### Your goal
Give every line from the entries that contains "bold".

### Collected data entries
****

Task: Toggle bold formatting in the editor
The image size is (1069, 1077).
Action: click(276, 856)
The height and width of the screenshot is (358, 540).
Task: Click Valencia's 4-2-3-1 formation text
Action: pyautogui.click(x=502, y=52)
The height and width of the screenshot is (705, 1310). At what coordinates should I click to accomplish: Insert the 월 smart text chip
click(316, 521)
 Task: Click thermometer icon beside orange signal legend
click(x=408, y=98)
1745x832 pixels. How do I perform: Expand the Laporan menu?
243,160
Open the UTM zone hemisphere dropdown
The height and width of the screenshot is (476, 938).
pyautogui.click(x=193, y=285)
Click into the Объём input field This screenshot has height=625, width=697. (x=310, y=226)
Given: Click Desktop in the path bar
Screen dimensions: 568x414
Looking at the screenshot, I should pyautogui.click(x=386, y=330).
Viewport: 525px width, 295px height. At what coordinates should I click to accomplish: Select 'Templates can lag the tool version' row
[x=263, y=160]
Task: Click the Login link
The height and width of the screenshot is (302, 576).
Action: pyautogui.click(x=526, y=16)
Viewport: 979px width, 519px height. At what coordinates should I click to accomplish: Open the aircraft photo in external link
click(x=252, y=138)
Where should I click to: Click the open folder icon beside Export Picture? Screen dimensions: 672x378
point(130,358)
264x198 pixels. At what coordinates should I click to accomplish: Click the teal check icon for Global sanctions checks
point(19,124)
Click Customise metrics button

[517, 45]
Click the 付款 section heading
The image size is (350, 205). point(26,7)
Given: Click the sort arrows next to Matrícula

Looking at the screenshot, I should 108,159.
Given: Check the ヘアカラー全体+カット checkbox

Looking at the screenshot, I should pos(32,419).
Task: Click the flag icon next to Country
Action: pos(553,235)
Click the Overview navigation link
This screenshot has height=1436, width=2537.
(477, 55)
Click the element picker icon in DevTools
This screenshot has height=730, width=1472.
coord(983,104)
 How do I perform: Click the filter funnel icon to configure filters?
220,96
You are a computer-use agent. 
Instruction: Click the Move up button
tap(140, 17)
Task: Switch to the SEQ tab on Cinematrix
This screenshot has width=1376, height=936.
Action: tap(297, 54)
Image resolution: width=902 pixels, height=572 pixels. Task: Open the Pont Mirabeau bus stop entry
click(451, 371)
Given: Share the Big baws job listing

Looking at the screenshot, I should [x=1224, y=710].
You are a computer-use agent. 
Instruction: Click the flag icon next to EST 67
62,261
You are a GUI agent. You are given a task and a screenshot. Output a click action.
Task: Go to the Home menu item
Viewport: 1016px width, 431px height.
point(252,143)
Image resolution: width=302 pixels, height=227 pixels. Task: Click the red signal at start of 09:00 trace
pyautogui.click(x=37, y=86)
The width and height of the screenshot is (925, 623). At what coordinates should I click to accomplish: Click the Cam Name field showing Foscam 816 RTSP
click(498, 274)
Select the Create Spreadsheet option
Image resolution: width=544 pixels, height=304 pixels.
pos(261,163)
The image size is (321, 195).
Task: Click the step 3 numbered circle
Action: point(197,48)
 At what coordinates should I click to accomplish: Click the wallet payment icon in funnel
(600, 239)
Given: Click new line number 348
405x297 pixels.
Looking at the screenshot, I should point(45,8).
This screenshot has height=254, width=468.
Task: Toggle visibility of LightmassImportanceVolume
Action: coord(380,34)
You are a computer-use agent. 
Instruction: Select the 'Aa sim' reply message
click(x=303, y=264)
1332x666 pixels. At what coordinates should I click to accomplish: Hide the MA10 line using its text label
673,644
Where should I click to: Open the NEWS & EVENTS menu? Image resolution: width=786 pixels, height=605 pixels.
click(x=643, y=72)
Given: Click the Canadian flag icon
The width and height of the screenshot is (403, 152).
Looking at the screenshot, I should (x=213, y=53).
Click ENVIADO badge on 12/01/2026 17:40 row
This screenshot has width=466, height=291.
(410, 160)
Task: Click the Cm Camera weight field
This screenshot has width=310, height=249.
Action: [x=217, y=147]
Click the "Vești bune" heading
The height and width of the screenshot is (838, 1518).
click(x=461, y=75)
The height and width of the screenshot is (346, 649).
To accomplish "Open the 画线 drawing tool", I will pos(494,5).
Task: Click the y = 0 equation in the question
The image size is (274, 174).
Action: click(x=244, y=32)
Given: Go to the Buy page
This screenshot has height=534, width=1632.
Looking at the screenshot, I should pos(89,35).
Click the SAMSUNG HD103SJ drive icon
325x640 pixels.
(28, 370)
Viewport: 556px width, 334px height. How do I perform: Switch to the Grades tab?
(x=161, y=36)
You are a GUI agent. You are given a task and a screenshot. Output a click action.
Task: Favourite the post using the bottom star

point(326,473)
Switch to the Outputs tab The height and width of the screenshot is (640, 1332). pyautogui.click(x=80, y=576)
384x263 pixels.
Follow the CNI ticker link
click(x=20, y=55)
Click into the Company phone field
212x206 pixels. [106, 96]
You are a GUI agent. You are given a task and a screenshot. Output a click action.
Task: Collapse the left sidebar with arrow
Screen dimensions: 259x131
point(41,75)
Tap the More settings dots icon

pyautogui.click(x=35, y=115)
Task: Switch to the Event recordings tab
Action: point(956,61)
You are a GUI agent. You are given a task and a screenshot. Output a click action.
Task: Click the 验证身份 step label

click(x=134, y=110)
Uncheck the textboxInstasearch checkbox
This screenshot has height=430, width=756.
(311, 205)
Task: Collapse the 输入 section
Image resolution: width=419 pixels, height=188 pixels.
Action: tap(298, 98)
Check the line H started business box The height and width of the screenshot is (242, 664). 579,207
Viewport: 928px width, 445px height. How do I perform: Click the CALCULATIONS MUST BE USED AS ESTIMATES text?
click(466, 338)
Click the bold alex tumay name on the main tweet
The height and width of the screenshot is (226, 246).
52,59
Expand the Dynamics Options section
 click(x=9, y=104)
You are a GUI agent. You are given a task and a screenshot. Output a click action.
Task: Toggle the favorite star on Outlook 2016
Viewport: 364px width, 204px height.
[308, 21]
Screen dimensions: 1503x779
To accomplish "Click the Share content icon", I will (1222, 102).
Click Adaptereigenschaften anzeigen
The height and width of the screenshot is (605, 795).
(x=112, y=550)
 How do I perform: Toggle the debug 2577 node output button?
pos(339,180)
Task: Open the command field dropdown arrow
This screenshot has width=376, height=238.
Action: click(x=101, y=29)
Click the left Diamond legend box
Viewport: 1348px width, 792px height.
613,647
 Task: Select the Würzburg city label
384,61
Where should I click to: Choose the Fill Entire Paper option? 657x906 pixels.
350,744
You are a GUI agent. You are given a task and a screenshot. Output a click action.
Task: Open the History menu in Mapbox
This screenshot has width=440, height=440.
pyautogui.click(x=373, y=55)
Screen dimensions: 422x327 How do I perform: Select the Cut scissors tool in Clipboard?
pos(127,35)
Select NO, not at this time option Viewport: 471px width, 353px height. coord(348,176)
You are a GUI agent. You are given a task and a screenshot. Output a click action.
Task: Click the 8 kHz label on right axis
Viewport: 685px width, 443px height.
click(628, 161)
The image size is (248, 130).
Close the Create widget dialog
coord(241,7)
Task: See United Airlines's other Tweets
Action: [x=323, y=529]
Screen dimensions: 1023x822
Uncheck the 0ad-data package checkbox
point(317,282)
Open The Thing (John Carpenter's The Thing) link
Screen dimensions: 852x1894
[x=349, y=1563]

****

### Finished task
Task: Toggle bold formatting in the editor
Click the bold alex tumay name on the main tweet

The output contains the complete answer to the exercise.